The philosopher W.W. Bartley juxtaposes Niebuhr's prayer with a Mother Goose rhyme (1695) expressing a similar sentiment, but without comment:

For every ailment under the sun
There is a remedy, or there is none;
If there be one, try to find it;
If there be none, never mind it.

18 May 2009


Once I wrote two lines of what would have been an awesome sonnet.

Shall I compare you to my friend Matt Jones?
You are more lovely and not half so drunk.

In San Francisco, while everyone else was napping, I managed to sneak out to City Lights Books. There I stumbled on Sonnets by Giuseppe Gioacchino Belli, translated by Mike Stocks. Translated. Imagine translating sonnets. I opened it up and read one, and it was pretty good, so I bought the book.

I emerged unconvinced that translating sonnets is possible or sane. I don't know what I expected. The translations are real sonnets that rhyme and scan, an amazing technical achievement already, and they have a nice spontaneous feel. Not everything works. Many lines, inevitably, are awkward. The English slang Stocks uses is so different from what I grew up with as to sound inauthentic (a real shame).

Oh but what a pleasure to be introduced to Belli. He wrote these sonnets in Rome in the 1830s. If half of them are as true to life as they feel, it was a city alive with outrageous characters, illicit sex, and poor anger management. The best ones are little candid character sketches, slightly or heavily satirical, of harried mothers, old men, annoyed girlfriends, corrupt priests, and so on. There's one from a furious stutterer. Reading them is like eating cupcakes while falling in love.

I'll post one of the translations that I like, with the warning that this one is atypically clean.

A Very Roman Pastime
The treat that us lot liked the most when small,
the biggest thrill, the real McCoy, the biz,
was finding new-built homes and palaces
and using lumps of coal to trash the walls.
So here we'd doodle numbers, little sums,
and Gordon knots and those of Sollymom,
and there some Lotto stuff; and then move on
to filthy words and pricks and twats and bums.
Or else we'd take a stone or nail or stick
to gouge the plaster out, and draw a pic
so deep we'd hit the bricks and stuff below.
Those were the days all right, my God. Although,
that said, I like to dabble still, it's true...
and when I see a nice white wall, I do.

At the moment, a few more translations are posted on the book's web site.

09 May 2009

Recently I learned...

  • Your browser uses the public suffix list to determine whether two web sites may share cookies. This is not very robust but better than the previous strategy.

  • If you take a long strip of paper, fold it in half as many times as you can, and unfold it, it'll make an approximation of the fractal shape called the Heighway dragon.

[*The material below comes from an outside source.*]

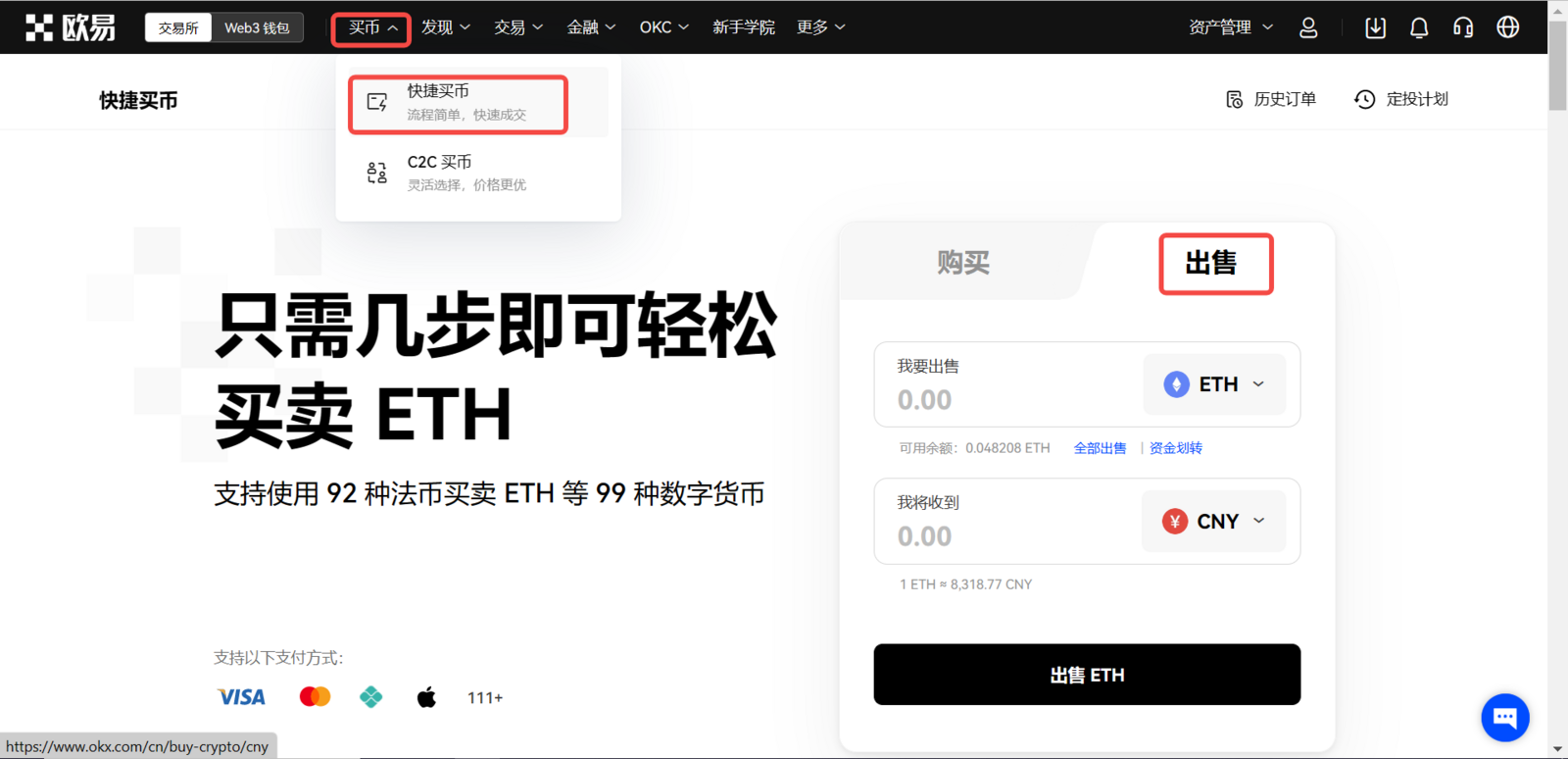Open the blue chat bubble button
Screen dimensions: 1568x759
tap(1504, 718)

  • If you take two fractions, say 1/2 and 1/3, and add the numerators and denominators, you get the mediant, in this case 2/5. I don't know much about the mediant, but it is linked to Ford circles in a way I don't really understand, and I'm told mediants give a startling way of approximating the value of continued fractions.

  • glibc's qsort only does an actual quicksort as a last resort. If there's enough memory, it does a merge sort.

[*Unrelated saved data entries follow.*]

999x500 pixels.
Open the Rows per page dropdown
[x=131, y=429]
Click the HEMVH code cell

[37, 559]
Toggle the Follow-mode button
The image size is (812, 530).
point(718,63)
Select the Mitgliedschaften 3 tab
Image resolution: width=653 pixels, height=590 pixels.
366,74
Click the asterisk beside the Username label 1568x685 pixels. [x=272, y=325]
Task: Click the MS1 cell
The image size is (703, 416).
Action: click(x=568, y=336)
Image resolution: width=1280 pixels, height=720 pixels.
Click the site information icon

    This is old news, and I kind of figured it was the case, but I never looked at the source code before.

And I was reminded that complex numbers are key to quantum mechanics, something I missed when I was writing about complex numbers a year or two ago.

We've been unpacking books that have been in boxes for a year and a half. It's like meeting old friends. I read the epic of Gilgamesh, the book of Joshua, and Six Easy Pieces. I love small books.

Learning in games vs. applications

I was talking to one usability expert and he was describing how they measure task completion. Did the user press the buttons in the right order? Their ideal app resulted in new users completing tasks 100% of the time. This isn’t exploratory learning. You need to be able to fail and explore the possibility space of a particular tool. Through repeated failure and success, users build up robust skills that can be applied successfully in a wide variety of situations.

Danc, Mixing Games and Applications (PDF)


Well, maybe that's just what you'd expect a game designer to say about application design. Amusing slides anyway. The blog is Lost Garden.